Research conducted on behalf of Swine Innovation Porc shows including fermented or acidified grains in swine diets offers several health benefits.
In partnership with Swine Innovation Porc, scientists with the University of Saskatchewan are evaluating the effectiveness of feed processing to improve the value of low quality feed ingredients.
Dr. Denise Beaulieu, an Assistant Professor Monogastric Nutrition with the University of Saskatchewan, says pork producers are always looking for ways to improve their bottom lines and one option is to use low quality ingredients not suitable for human consumption to produce high quality protein that humans can eat.

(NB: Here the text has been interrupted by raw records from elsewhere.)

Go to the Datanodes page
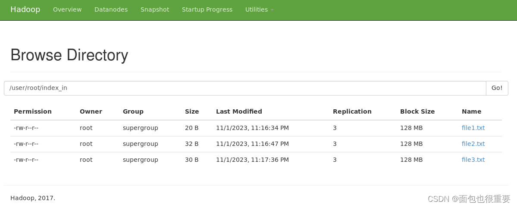Image resolution: width=517 pixels, height=207 pixels. click(111, 9)
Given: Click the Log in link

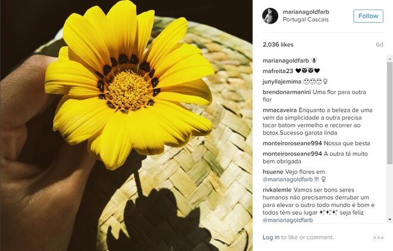Looking at the screenshot, I should [271, 237].
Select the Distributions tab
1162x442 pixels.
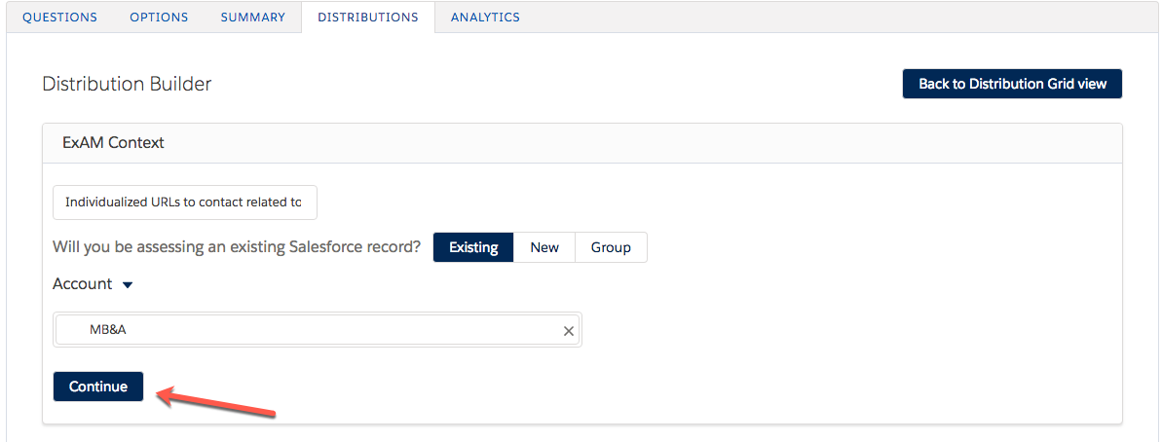click(368, 18)
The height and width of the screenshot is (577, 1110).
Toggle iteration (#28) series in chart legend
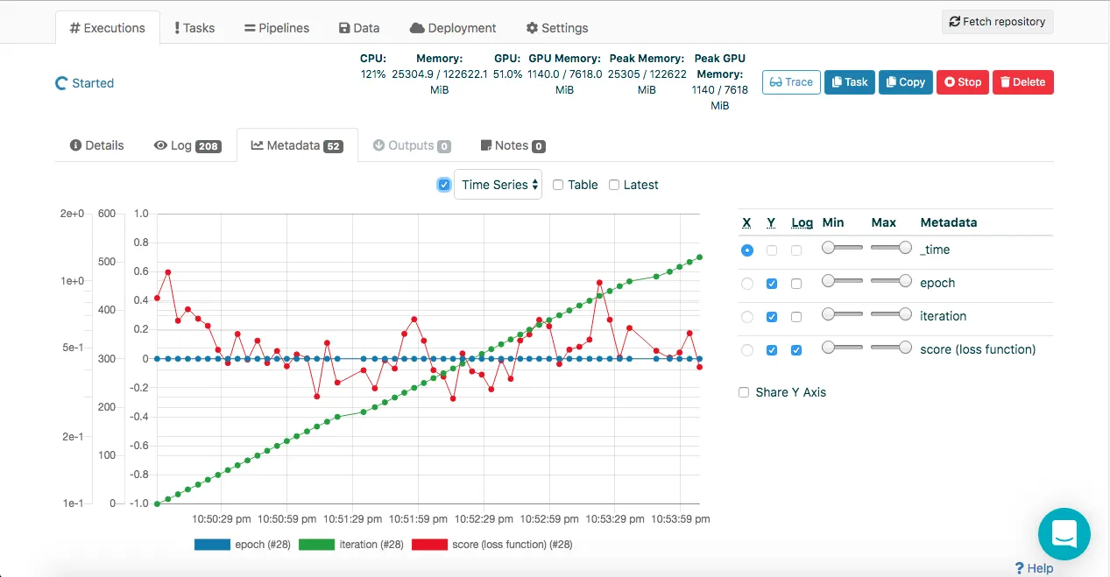pos(351,545)
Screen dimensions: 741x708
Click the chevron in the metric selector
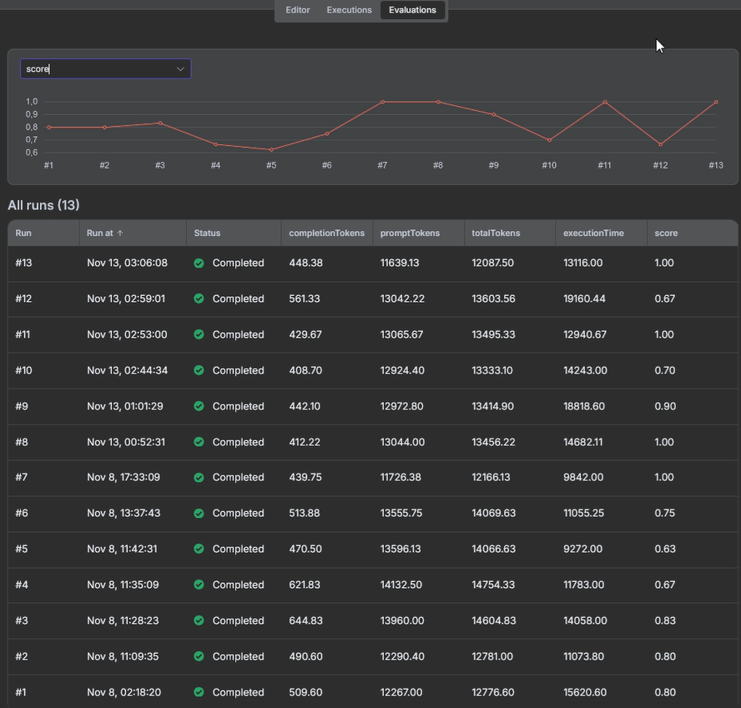180,68
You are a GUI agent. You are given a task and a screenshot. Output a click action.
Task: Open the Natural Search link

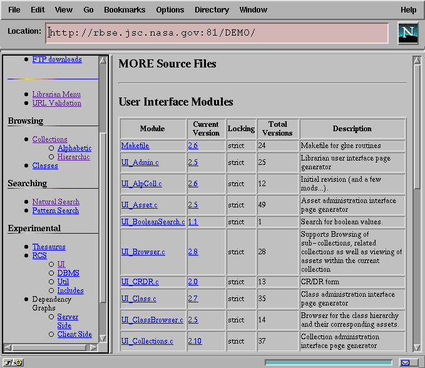pos(56,202)
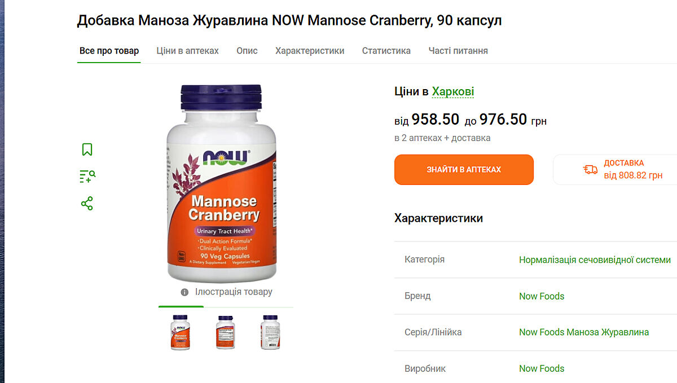Select the Все про товар tab
The image size is (677, 383).
(109, 51)
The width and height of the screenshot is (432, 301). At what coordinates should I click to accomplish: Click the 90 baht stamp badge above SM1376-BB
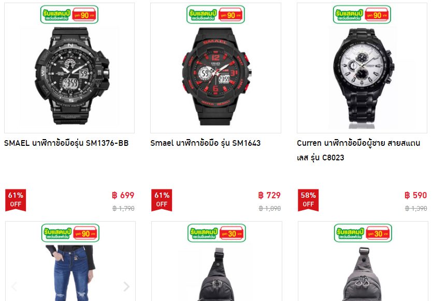tap(69, 15)
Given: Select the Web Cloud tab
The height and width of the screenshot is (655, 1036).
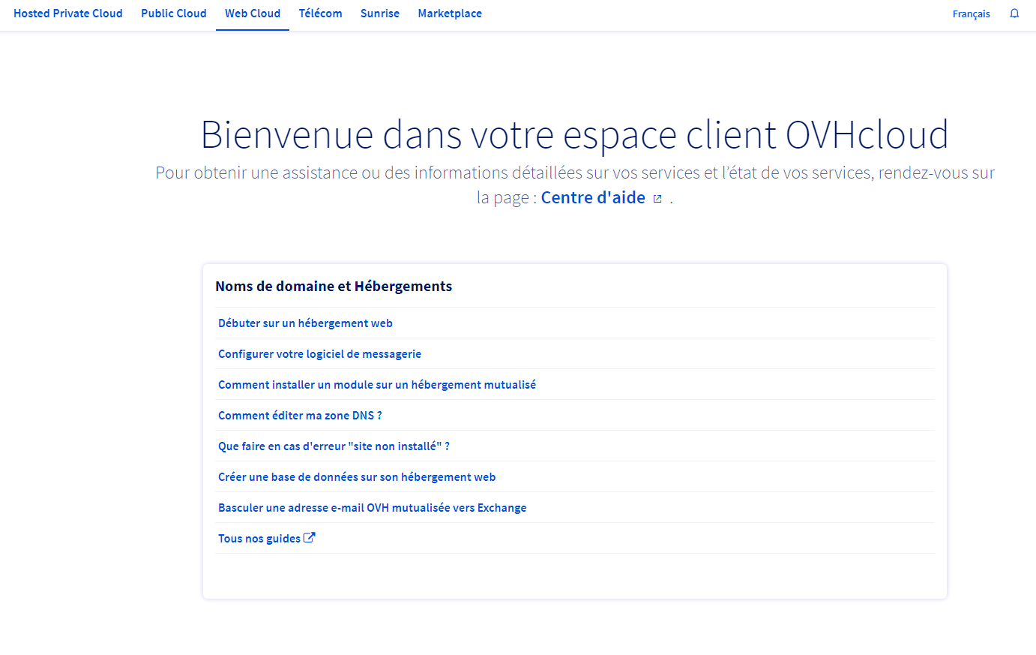Looking at the screenshot, I should pos(253,14).
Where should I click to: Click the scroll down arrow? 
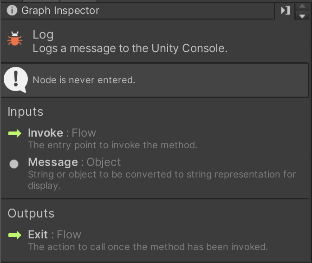[x=302, y=15]
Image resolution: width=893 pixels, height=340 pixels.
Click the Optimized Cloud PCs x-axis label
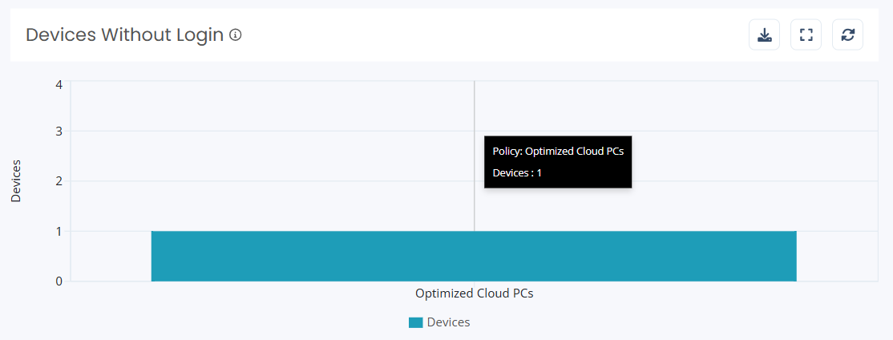[x=474, y=293]
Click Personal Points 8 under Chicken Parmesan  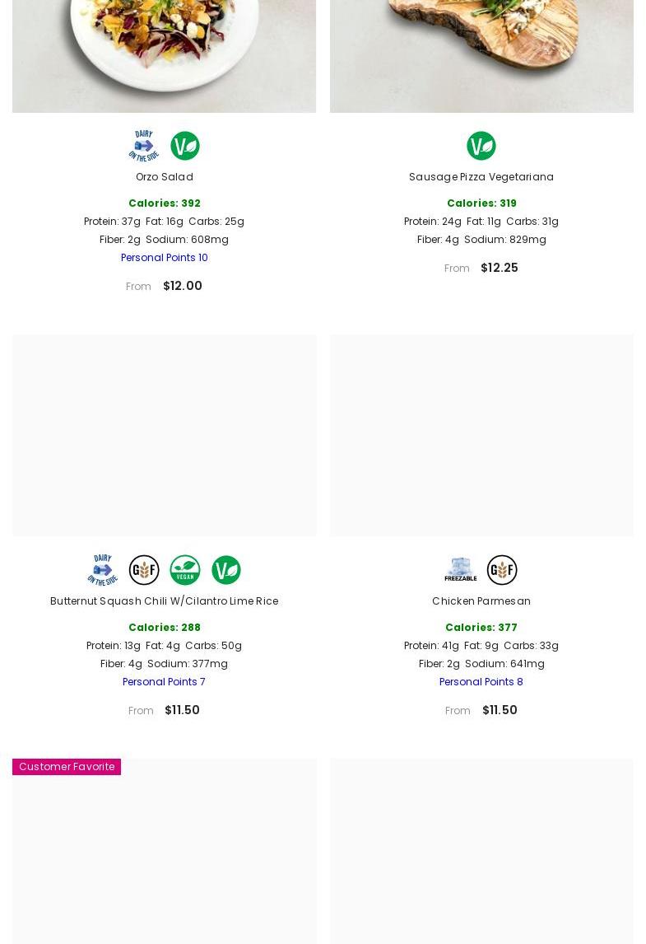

Clip-Dr. Denise Beaulieu-University of Saskatchewan:
We were looking specifically at fermentation.
Fermentation is adding bacteria, in this case a couple of different strains of lactobacilli and so those bacteria produce enzymes and the enzymes break down the feed into organic acids.
That allows the feed to be preserved.
We were also looking at directly adding acids to the feed.
Here again, lowering the pH, decrease the bacteria growth and could this then be used to preserve the grain and then the pig also gets some benefit from that reduced pH.
One of the first physiological effects is when we feed an acidified diet we help maintain the low acidity in the gut which is very important to a piglet, especially a very young piglet.
They don't seem to have the same amount of acid produced during digestion so that low acidity helps with digestion.
It activates enzymes required for digestion so it's very very important.
There's some benefits just from the addition of the organic acids themselves.
Some of these organic acids have benefits to the pig regardless of the low pH.
It helps for development of the gut wall for example.

Dr. Beaulieu acknowledges acids are not all the same, some having a different strength and different feeds have different buffering capacities.
She says it's felt we should be looking at keeping the pH consistently below five to stop the growth of bacteria.
For Farmscape.Ca, I'm Bruce Cochrane.